Вот, пожалуй, и весь обзор. Разбирая все условно обозначенные мной течения, никак не могла понять, к какому из них принадлежит «В движении» Янковского-мл. Этот фильм можно, с одной стороны, отнести ко всем четырем направлениям, а с другой—ни к одному из них целиком и полностью.
«В движении»—кино, снятое «одной тусовкой» подобно тому, как шестидесятники снимались друг у друга в дипломах и курсовых, а затем и в большом кино все снимались вместе. «В движении» «грешит» тем же. Собрались друзья детства, главные «младшие» киношного мира: Филипп Янковский, Степан Михалков, Федор Бондарчук и Михаил Ефремов, и сняли кино, где в каждом следующем эпизоде их друзья, дяди, жены и сыновья.

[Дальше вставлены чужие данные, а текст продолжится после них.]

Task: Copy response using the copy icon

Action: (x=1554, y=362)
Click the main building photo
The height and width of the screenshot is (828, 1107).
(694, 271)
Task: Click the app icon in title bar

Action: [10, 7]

Итак, фильм «В движении» лежит на пересечении четырех направлений. С одной стороны, картина Янковского стильная и модная, начиная с титров, сделанных в лучших традициях Дэвида Финчера. Есть и другие модные приемы нового российского кино: способы съемки, клиповый монтаж, цветовая гамма и пресловутый рroduct placement.Однако при всем при этом от картины Янковского не веет могильной прохладой, как, скажем, от фильмов Грымова (хотя оба режиссера пришли в большое кино из клипов и рекламы!). Возможно, потому что используемые приемы Янковский не делает самоцелью, не прячется за ними, как режиссер, которому больше «нечем крыть».
«В движении» в определенном смысле фильм, отстраненный от реальности. Так как драма главного героя (абсолютно потерянного и загнанного самим собой человека) для зрителя здесь значит гораздо больше, чем то время (или безвременье), в котором он живет (или существует). Приметы времени здесь даны строго в таком количестве, чтобы Гурьев в них задыхался. Гурьев, но не зритель.
Но насколько фильм Янковского отстранен от реальности, настолько же он ее и отражает. В этом бесконечном движении мы узнаем приметы нашего времени. Так что третье течение здесь тоже оказало свое влияние. НО! Дело в том, что картина Янковского отражает и изучает приметы не всего времени, а приметы времени определенного слоя общества, и об этом ни в коем случае нельзя забывать. Ведь Саша Гурьев принадлежит миру шоу-бизнеса, миру, который всегда жил отдельной жизнью.   
Мы не можем также однозначно сказать, что фильм Янковского не имеет жанра, ведь ближе к финалу картина оборачивается драмой. Драмой всего поколения, живущего в атмосфере гламура и богемных тусовок. И драмой одного человека, бесконечно находящегося в бессмысленной погоне за чем-то, предавая и теряя при этом близких и, главное, самого себя.
Тот факт, что картина Янковского лежит на пересечении всех этих направлений, возможно, говорит о том, что «В движении» положила начало какому-то новому, пока что не имеющему названия, направлению в нашем кино.